Digital Object Identifiers for scientific data sets

Norman Paskin (n.paskin@doi.org)
International DOI Foundation, Linacre House, UK
http://www.doi.org


The Digital Object Identifier (DOI) is a widely used system for identifying content "objects" in the digital environment. DOIs are names assigned to content objects (physical, digital or abstract) such as electronic journal articles, images, and any kind of content. Scientific data sets may be identified by DOIs, and several efforts are now underway in this area.

DOIs provide persistent identification together with current information about the object. The system is managed by the International DOI Foundation (IDF), an open membership consortium including both commercial and non-commercial partners. Several million DOIs have been assigned by DOI Registration Agencies in the US, Australasia, and Europe. DOI is a development of several existing standards notably the Handle resolution system and the indecs Data Dictionary. DOIs can be used for any form of management of data, whether commercial or non-commercial.

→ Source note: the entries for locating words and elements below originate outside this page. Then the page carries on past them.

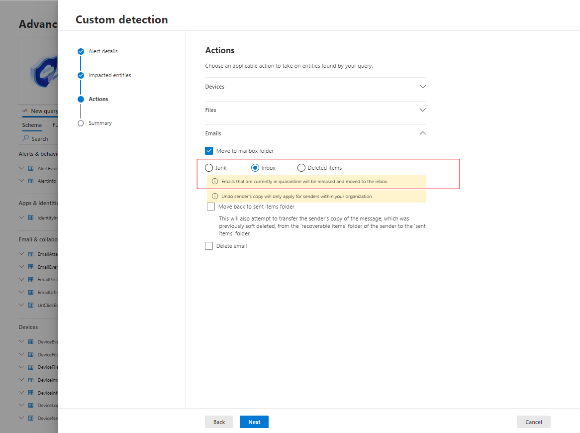Click the info icon beside Undo sender's copy

(x=215, y=196)
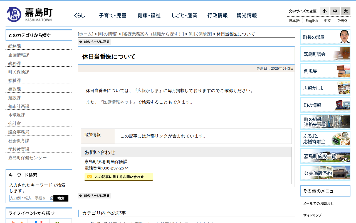Switch language to English
Image resolution: width=356 pixels, height=223 pixels.
tap(312, 21)
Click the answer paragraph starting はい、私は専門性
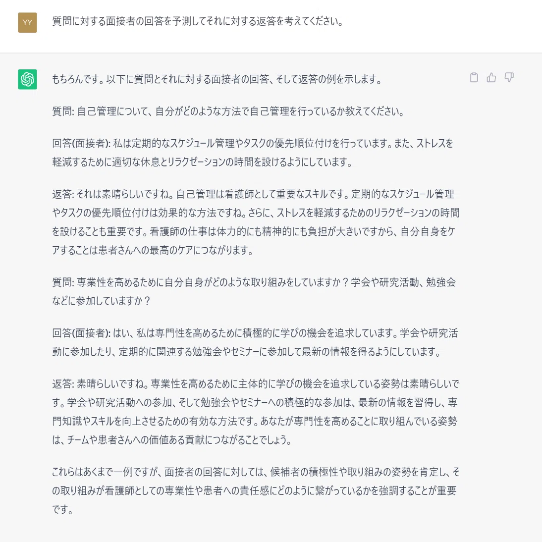542x542 pixels. point(255,342)
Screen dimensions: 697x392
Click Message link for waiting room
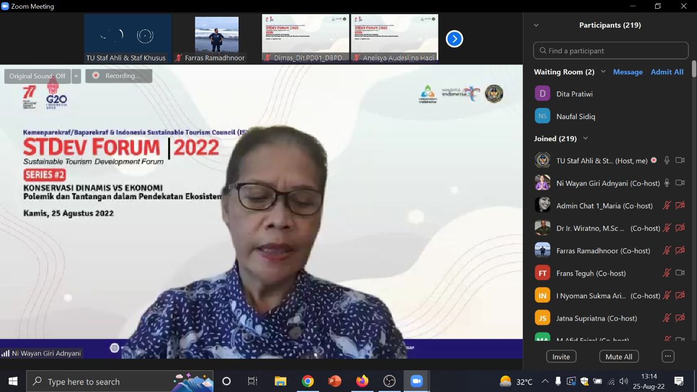tap(628, 72)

The DOI system has several components: a specified numbering syntax, a resolution service (based on the Handle System), a metadata system (based on the indecs Data Dictionary), and procedures for the implementation of DOIs through a federation of Registration Agencies.

The Handle system implementation in DOI has been supplemented by expanded technical infrastructure and features specific to DOI applications. Handle multiple resolution allows one entity to be resolved to multiple other entities; it can therefore be used to embody e.g. a parent-children relationship, or any other relationship, and is therefore suitable for describing relationships of data sets. Handle per se (deliberately) has no pre-existing constraints to define a framework to express relationships (analogy: spreadsheet software ): DOI is an application of Handle which adds this constraint for a specific purpose of content management (analogy: a spreadsheet application). In DOI the constraints are metadata defining the entities, using a semantically interoperable data dictionary. The IDF is the Registration Authority for one such Dictionary, the ISO/IEC MPEG-21 Rights Data Dictionary, and the developer of a wider indecs Data Dictionary which includes this; a data dictionary enables one to express relationships.

Any existing numbering schemes, and any existing metadata schemes, that provide an accepted numbering or descriptive syntax for a particular community or area of interest (formal ISO standards or accepted community practice) can be used within the DOI System.

The presentation will outline the rationale for the DOI System, its application in current scientific data set activity, and future possibilities.